Yena blinked in surprise. “Who is who?”
“The person who put that smile on your face.” Yeji poked Yena’s cheeks with a finger and grinned.
“She’s… no one.” Yena pulled herself away from Yeji’s curious eyes. “If you’re going to keep asking me questions, I’m going to call your girlfriend. Lia! Li-a!”
Widening her eyes in alarm, Yeji slapped a hand over Yena’s mouth. “No, don’t do that, she’s going to scold me for bugging you.” Yeji glanced behind her, pouting when she noticed her girlfriend advancing towards her with a raised brow. “Fine, okay. I just wanted to say - whoever it is that makes you smile like that, she must be really lucky to have you in her life. Okay bye!”
Yena watched Yeji prance off towards her girlfriend, grinning at the way the girls leaned on each other as they walked back to their waiting room. Playing with the cue cards in her hand, Yena shook her head as she recalled the idol’s words. “No, Yeji. I’m the lucky one to have Yuri in my life.”
A small duck plushie swung from Yena’s backpack as she strolled down the street back home that evening. It had been five days and ten hours since Yuri had left for Busan - which, in Yena’s opinion, was too far away a distance from Seoul, too long a time away from her. How she wished Yuri would just hurry up and come back so they could finally meet.

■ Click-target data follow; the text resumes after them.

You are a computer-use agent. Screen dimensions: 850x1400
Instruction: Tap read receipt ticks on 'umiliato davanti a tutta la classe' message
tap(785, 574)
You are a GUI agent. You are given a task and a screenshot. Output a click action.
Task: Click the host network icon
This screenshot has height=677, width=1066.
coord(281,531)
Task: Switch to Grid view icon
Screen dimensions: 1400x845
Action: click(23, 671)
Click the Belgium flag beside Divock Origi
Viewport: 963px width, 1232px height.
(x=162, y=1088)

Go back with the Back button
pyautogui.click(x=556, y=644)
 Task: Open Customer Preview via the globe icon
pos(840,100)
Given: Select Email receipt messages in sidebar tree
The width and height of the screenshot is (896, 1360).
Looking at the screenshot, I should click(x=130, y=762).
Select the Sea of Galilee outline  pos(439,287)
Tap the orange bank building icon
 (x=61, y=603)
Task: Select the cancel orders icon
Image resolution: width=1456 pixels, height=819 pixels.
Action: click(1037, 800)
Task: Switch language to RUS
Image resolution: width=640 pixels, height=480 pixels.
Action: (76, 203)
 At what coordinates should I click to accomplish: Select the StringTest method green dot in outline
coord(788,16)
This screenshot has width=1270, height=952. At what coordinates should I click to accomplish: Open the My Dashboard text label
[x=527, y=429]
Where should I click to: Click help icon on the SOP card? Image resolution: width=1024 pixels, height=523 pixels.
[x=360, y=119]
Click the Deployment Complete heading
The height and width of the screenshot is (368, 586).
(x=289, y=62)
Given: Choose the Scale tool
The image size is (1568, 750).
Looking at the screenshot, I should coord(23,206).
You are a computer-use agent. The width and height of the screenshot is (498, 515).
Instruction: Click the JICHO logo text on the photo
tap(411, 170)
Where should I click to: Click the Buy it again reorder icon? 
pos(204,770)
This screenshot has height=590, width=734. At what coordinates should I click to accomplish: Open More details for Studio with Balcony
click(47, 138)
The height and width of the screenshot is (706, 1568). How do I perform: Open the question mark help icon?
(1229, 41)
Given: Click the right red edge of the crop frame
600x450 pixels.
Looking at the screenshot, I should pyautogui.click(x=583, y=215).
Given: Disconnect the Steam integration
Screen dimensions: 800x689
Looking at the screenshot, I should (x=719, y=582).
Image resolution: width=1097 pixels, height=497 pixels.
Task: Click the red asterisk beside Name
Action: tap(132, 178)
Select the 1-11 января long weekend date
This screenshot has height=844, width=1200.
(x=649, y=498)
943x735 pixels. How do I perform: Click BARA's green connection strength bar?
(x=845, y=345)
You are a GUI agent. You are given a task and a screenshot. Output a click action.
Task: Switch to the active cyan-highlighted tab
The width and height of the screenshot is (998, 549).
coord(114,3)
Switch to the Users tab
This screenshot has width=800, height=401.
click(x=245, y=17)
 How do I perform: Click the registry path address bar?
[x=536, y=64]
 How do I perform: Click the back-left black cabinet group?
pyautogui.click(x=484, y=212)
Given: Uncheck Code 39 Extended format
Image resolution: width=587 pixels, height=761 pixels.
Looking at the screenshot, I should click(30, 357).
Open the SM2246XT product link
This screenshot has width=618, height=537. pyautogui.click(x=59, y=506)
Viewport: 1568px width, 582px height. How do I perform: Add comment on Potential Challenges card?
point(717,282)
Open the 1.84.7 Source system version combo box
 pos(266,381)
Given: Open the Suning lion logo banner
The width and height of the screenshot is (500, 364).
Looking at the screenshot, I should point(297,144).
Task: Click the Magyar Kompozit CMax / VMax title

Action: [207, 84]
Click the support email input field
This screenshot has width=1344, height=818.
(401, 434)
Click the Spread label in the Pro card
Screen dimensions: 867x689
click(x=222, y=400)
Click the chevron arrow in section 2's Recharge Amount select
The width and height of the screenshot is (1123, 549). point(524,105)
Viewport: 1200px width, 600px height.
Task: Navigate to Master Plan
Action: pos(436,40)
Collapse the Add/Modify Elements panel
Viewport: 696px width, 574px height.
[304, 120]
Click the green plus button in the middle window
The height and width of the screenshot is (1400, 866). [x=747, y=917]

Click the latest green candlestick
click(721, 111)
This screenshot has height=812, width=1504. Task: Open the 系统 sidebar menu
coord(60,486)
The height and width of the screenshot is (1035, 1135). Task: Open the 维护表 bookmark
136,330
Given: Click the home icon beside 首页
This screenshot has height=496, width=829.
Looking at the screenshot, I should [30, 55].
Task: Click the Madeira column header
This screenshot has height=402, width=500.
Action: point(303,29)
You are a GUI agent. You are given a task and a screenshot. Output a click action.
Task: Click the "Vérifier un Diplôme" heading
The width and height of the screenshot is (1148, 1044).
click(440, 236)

Yena had already planned out the whole thing from beginning to end: she’d knock on Yuri’s door with a bouquet of flowers and a soft toy, then bring Yuri out for a meal, some coffee, maybe a movie.
“Sounds like a date,” Yena mumbled to herself, deep in thought. “Well, I guess it is a friendly date. Would one call that a date? We haven’t met each other, so it’s kind of like a blind date? Is it?”
Her phone buzzed in her pocket, interrupting half-formed thoughts. She pulled it out and stared at the time displayed. Scratch the earlier thought; as of right now, it had been five days, ten hours, and twenty-four minutes since Yuri left. Under the clock was a new message notification.
From: my sun
Yena immediately brightened and quickly tapped out a reply. “Yuri! I missed you.”
From: my sun
-I missed you too. :)
As she read the message, Yena had to press her lips together to suppress the giddy laugh that bubbled in the back of her throat. Her phone suddenly started to ring loudly, taking her by surprise. Fumbling around with her phone, she nearly dropped it on the ground before holding it to her ear. “You missed me? Really?” she asked, mouth wide open in a grin.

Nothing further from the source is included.